Estilo/Moda
Prepare-se: o maximalismo voltou.
Bordados, pedrarias e mix de estampas dominam as coleções, mas transformar excesso em elegância exige muito mais do que criatividade.
O minimalismo teve seu momento. Longo, aliás. Durante anos, moda boa era moda que cabia num único gesto: a cor neutra, o corte limpo, o volume controlado. Agora a equação mudou.
Bordados em diferentes dimensões, aplicações florais, pedrarias no dia a dia, franjas com movimento, sobreposições de texturas e estampas que não pedem licença para conviver voltaram às passarelas e às ruas com uma convicção que não parece passageira. O maximalismo não é uma reação ao minimalismo. É outra conversa sobre o que roupa pode comunicar.
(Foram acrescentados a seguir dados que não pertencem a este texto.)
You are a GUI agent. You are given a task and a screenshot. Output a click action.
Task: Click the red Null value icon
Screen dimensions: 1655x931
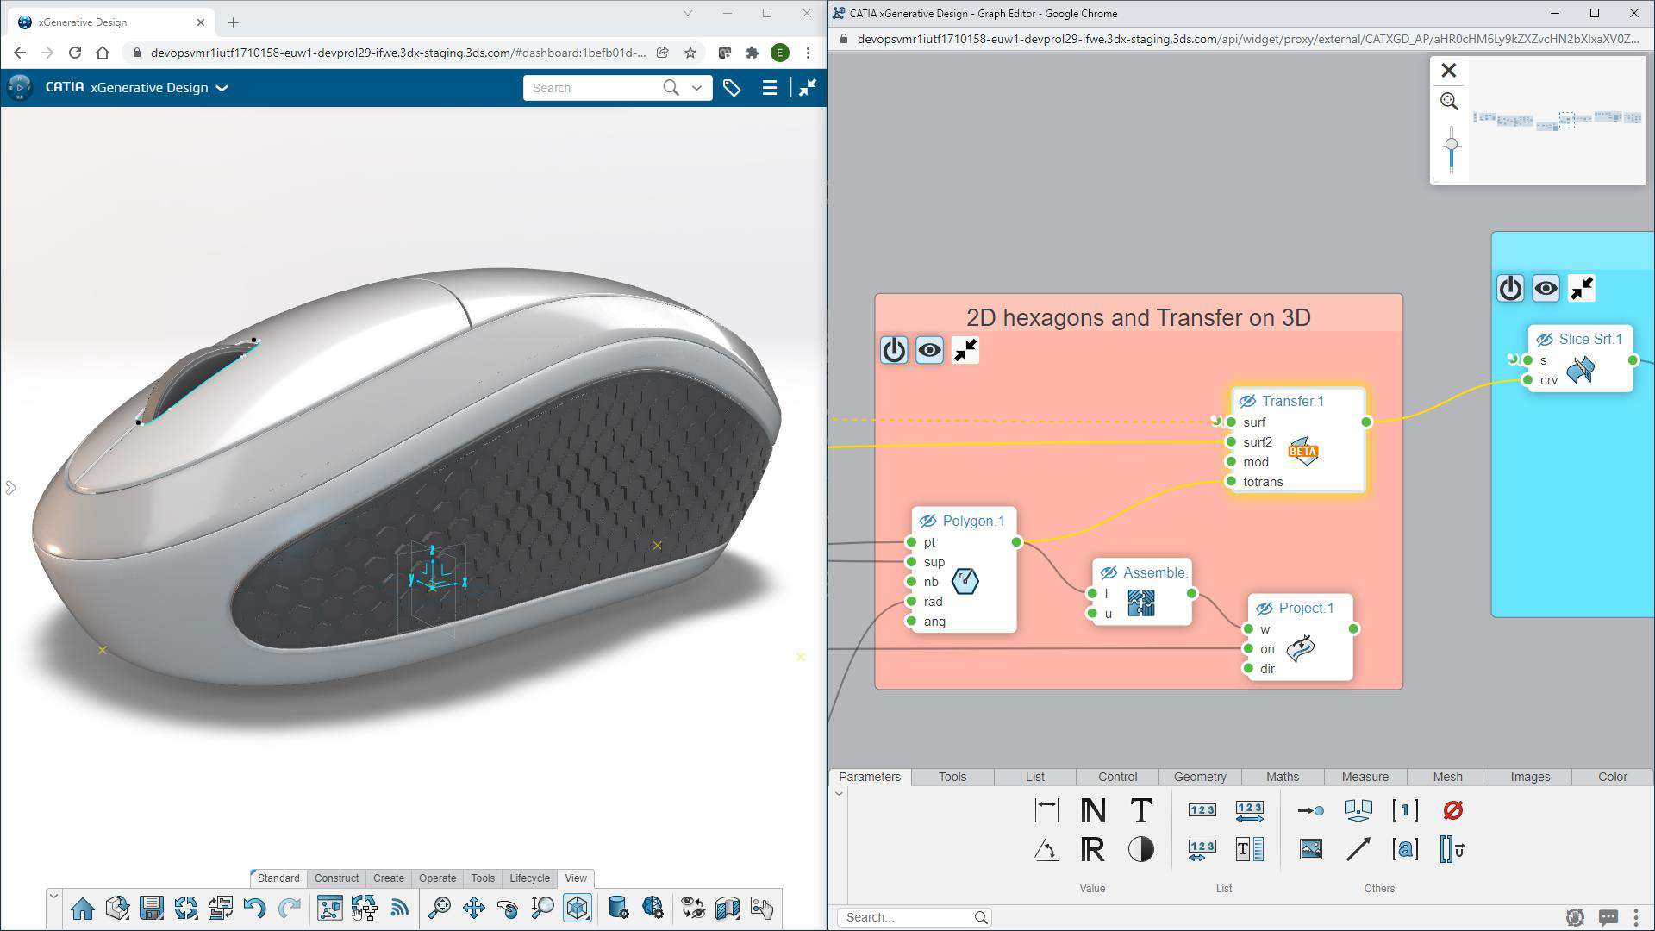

As passarelas de 2026 deixaram isso claro desde cedo. Na Chanel, Matthieu Blazy abriu sua primeira temporada com bordados florais tropicais e camadas de tecido que remetiam a décadas de opulência. Na Valentino e na Marni, o excesso chegou com estrutura. Na Comme des Garçons, Rei Kawakubo levou o conceito ao limite com formas cloud-like, volumes impossíveis e silhuetas que recusam qualquer leitura convencional. Jean Paul Gaultier, Anna Sui, The Attico e Givenchy completaram uma temporada em que o consenso das capitais da moda foi unânime: o período do bege terminou.

Os números confirmam o que as roupas mostraram. O relatório anual do Pinterest registrou alta de 225% nas buscas por "luxo anos 80" e aumento de 90% em pesquisas por alfaiataria com volume. O termo "Glamoratti", que define a estética joalheira e exuberante de uma certa aristocracia de outras épocas, disparou nas plataformas. Não é tendência de nicho. É comportamento de massa.
A geração que está puxando esse movimento cresceu nos anos em que o minimalismo era o default estético das redes sociais. Precisamente por isso, a saturação chegou antes da estética perder força.

A Gen Z não quer parecer rica de forma discreta. Quer parecer mais. O moodboard é barulhento, irônico, nostálgico e composto de camadas que não têm medo de colidir.
O que separa o maximalismo com resultado do maximalismo como confusão é estrutura. Os looks mais bem executados da temporada tinham uma lógica interna clara: uma ou duas peças âncora com peso visual forte, com tudo o mais dando suporte em vez de competir. Uma estampa floral grande com uma listrada no mesmo espectro de cor funciona. Duas estampas gritando na mesma frequência, não.

Mix de prints exige planejamento. Bordado bem posicionado exige conhecimento de modelagem. Franja com bom caimento exige domínio do corte.
Quem sabe construir roupa navega bem em qualquer estética. O maximalismo apenas deixa mais exposto quem não sabe.